-- INFORMATION --
________
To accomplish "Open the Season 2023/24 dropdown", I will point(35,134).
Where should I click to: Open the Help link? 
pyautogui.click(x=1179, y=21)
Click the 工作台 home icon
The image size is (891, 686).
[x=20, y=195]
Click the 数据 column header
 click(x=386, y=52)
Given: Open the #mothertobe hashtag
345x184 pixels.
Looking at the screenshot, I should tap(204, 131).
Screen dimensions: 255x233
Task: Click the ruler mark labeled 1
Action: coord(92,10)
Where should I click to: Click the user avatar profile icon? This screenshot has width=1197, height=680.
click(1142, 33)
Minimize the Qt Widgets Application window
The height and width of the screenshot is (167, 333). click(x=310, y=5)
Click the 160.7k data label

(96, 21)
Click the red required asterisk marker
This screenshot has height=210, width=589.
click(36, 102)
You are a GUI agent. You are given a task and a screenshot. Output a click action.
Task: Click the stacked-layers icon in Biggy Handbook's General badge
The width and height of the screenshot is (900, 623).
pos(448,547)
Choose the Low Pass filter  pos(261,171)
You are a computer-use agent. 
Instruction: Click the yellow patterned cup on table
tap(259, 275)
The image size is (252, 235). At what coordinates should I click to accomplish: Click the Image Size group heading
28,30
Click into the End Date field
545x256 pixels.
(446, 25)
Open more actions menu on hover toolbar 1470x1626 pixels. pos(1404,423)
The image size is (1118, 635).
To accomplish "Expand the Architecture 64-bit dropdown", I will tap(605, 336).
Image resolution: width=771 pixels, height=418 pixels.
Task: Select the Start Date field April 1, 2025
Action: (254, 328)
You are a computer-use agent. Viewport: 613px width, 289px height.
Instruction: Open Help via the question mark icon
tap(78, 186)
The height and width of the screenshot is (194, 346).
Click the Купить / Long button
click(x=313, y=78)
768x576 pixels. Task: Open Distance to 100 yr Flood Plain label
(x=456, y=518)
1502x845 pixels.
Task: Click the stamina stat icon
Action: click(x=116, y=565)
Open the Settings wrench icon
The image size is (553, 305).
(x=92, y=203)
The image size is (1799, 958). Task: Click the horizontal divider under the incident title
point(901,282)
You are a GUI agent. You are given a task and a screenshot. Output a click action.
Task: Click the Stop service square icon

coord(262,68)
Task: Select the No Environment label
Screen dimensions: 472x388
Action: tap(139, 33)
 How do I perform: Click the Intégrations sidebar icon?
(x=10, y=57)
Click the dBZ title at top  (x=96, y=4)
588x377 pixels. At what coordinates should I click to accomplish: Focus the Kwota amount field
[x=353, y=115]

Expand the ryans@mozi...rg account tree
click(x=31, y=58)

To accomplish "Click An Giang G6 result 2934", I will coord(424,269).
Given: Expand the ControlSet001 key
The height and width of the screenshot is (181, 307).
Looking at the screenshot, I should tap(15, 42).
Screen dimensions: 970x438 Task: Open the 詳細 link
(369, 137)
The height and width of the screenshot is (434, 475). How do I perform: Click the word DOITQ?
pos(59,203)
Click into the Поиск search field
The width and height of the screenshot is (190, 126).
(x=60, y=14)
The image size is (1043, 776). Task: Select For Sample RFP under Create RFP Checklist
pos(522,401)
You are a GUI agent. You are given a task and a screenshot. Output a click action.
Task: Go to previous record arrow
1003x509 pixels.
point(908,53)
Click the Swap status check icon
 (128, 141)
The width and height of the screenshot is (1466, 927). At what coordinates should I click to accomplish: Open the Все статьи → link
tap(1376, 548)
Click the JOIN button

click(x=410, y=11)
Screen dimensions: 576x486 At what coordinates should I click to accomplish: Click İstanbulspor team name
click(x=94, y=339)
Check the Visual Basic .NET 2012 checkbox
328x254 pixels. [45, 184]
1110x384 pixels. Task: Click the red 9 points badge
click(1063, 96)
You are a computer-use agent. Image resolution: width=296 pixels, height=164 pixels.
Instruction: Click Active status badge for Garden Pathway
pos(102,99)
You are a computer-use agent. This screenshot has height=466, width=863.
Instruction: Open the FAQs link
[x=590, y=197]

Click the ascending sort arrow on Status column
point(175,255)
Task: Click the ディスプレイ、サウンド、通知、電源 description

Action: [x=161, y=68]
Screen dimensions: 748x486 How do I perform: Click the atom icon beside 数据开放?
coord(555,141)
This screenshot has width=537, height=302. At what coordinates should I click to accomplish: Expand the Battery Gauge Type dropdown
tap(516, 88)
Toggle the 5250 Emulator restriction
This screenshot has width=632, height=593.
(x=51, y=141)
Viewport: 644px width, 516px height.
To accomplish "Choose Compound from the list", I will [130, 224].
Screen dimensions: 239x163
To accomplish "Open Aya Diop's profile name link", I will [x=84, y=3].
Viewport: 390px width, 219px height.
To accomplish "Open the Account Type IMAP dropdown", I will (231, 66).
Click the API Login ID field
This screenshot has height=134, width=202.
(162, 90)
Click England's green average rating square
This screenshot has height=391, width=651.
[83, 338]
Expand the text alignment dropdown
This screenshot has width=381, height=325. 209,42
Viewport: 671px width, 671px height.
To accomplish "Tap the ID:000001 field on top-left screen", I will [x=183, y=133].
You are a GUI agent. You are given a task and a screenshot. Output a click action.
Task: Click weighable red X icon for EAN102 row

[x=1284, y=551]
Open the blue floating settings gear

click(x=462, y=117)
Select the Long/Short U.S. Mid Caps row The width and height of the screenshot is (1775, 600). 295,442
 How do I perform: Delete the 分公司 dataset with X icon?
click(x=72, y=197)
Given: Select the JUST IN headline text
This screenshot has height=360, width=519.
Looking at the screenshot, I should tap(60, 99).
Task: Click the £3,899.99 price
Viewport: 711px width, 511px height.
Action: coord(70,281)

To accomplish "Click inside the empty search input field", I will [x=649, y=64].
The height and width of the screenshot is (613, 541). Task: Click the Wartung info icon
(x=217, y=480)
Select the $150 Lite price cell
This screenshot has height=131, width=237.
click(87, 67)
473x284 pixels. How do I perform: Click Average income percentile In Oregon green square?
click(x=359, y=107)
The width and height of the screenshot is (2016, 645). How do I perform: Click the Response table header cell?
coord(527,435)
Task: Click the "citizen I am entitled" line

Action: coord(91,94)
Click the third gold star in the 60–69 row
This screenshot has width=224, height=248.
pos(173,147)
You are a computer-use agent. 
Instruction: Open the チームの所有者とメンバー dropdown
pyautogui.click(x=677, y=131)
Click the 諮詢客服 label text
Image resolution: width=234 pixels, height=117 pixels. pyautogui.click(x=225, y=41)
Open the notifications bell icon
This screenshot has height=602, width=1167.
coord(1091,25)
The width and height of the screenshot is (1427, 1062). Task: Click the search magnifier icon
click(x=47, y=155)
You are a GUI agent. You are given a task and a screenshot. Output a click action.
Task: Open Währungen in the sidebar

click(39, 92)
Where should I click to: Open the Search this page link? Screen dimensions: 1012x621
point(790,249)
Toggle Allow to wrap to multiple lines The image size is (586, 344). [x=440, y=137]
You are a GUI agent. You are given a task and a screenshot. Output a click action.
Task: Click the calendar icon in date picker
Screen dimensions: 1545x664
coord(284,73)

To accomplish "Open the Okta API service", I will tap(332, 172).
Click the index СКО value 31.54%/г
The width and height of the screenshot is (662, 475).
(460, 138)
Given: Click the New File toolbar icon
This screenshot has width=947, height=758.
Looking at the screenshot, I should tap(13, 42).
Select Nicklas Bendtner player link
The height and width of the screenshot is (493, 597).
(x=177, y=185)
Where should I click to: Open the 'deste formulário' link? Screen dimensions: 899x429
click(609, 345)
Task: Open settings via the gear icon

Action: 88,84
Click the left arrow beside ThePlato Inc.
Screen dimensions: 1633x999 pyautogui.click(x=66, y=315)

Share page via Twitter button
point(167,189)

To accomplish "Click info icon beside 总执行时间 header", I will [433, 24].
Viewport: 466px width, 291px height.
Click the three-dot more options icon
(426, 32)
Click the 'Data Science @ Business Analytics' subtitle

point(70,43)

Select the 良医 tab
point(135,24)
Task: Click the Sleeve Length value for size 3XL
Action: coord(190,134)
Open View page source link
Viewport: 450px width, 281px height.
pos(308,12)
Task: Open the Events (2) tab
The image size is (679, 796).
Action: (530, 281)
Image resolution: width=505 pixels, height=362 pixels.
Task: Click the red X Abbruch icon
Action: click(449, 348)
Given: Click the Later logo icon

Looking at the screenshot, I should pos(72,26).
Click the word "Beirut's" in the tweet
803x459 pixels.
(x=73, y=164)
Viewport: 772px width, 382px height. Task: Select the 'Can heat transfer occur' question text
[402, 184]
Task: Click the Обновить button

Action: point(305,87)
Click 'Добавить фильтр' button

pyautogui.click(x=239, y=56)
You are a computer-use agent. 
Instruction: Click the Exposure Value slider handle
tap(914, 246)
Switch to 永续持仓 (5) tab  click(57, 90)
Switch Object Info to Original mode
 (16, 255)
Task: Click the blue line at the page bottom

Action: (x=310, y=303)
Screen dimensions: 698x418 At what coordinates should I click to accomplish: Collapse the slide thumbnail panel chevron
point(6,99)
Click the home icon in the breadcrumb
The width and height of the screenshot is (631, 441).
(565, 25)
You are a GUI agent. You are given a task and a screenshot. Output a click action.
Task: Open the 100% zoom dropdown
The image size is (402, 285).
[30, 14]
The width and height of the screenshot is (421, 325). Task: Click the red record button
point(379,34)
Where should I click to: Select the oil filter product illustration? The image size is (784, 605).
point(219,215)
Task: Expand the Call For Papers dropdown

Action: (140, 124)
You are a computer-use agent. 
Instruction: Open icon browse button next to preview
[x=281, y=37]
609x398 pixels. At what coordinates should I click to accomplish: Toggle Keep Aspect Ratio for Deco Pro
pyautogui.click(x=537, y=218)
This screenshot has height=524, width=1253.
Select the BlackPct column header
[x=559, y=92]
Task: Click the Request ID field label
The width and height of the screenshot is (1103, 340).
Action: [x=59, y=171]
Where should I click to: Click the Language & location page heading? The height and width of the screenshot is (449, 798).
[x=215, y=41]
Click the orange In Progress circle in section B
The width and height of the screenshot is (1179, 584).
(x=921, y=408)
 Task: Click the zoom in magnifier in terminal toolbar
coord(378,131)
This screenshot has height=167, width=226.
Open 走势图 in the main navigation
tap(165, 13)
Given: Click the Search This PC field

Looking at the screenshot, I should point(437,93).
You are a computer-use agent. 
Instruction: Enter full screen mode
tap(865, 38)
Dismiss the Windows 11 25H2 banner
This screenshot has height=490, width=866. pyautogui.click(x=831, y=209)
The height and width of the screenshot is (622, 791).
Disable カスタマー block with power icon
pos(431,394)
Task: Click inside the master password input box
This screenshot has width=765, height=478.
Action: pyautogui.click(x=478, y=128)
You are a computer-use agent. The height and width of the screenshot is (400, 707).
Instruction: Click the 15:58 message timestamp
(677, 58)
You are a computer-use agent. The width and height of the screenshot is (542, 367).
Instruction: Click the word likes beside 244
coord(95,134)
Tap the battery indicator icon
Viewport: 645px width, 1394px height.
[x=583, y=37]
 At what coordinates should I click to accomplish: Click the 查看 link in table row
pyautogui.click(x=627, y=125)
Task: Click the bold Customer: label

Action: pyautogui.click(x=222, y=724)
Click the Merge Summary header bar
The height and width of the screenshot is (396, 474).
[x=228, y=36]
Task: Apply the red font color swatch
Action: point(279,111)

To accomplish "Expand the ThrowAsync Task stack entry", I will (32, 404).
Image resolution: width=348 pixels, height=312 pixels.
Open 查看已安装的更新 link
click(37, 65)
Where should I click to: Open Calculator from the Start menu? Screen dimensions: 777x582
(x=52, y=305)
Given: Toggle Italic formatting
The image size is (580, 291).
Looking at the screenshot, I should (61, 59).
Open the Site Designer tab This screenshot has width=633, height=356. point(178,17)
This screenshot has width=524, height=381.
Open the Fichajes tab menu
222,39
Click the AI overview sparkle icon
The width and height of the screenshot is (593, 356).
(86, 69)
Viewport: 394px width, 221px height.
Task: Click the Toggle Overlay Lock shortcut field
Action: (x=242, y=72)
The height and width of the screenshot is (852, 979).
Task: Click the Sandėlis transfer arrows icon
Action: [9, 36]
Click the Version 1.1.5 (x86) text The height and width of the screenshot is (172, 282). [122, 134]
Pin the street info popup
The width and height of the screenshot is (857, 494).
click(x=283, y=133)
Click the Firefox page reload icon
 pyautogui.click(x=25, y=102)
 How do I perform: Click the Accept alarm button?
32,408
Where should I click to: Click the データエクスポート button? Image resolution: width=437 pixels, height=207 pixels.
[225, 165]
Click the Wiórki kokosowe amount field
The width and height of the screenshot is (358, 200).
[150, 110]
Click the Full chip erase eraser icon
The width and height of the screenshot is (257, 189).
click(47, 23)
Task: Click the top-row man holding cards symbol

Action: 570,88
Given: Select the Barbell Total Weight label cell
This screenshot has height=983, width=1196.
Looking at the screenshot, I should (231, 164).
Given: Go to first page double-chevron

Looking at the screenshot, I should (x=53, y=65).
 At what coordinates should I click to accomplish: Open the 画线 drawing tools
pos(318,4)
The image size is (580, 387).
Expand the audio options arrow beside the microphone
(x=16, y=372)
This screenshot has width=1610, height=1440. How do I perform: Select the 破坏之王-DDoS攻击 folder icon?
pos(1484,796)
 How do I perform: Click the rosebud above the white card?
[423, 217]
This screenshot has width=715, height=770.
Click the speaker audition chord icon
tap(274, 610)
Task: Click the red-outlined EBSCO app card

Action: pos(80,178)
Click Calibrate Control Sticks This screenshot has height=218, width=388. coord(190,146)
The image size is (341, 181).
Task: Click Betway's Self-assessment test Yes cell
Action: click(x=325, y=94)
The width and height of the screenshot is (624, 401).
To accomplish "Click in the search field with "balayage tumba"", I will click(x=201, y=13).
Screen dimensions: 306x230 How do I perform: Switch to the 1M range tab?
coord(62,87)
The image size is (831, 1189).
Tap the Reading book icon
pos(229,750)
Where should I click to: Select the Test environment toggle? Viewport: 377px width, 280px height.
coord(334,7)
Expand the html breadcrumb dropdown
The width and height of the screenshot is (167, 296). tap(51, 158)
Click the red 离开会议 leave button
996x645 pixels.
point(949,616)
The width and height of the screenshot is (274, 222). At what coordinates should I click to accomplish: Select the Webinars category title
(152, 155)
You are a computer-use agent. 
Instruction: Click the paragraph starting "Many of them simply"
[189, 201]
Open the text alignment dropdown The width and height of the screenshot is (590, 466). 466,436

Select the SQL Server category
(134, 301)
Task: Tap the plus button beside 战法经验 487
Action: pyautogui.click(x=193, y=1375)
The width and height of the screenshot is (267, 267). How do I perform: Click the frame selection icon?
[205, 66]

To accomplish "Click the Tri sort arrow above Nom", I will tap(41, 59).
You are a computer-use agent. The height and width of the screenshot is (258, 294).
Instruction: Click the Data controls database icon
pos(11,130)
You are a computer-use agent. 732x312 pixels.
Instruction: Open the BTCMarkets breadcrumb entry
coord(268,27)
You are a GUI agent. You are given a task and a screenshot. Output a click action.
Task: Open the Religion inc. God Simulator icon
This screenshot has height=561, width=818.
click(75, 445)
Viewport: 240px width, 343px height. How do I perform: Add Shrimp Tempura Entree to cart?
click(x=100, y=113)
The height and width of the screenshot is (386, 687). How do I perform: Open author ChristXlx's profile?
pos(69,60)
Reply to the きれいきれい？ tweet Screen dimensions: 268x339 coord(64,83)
________
-- WHAT THE EXERCISE ASKS --
Copy all lines above containing the string "tweet".

-- SOLUTION FOR THIS EXERCISE --
Click the word "Beirut's" in the tweet
Reply to the きれいきれい？ tweet Screen dimensions: 268x339 coord(64,83)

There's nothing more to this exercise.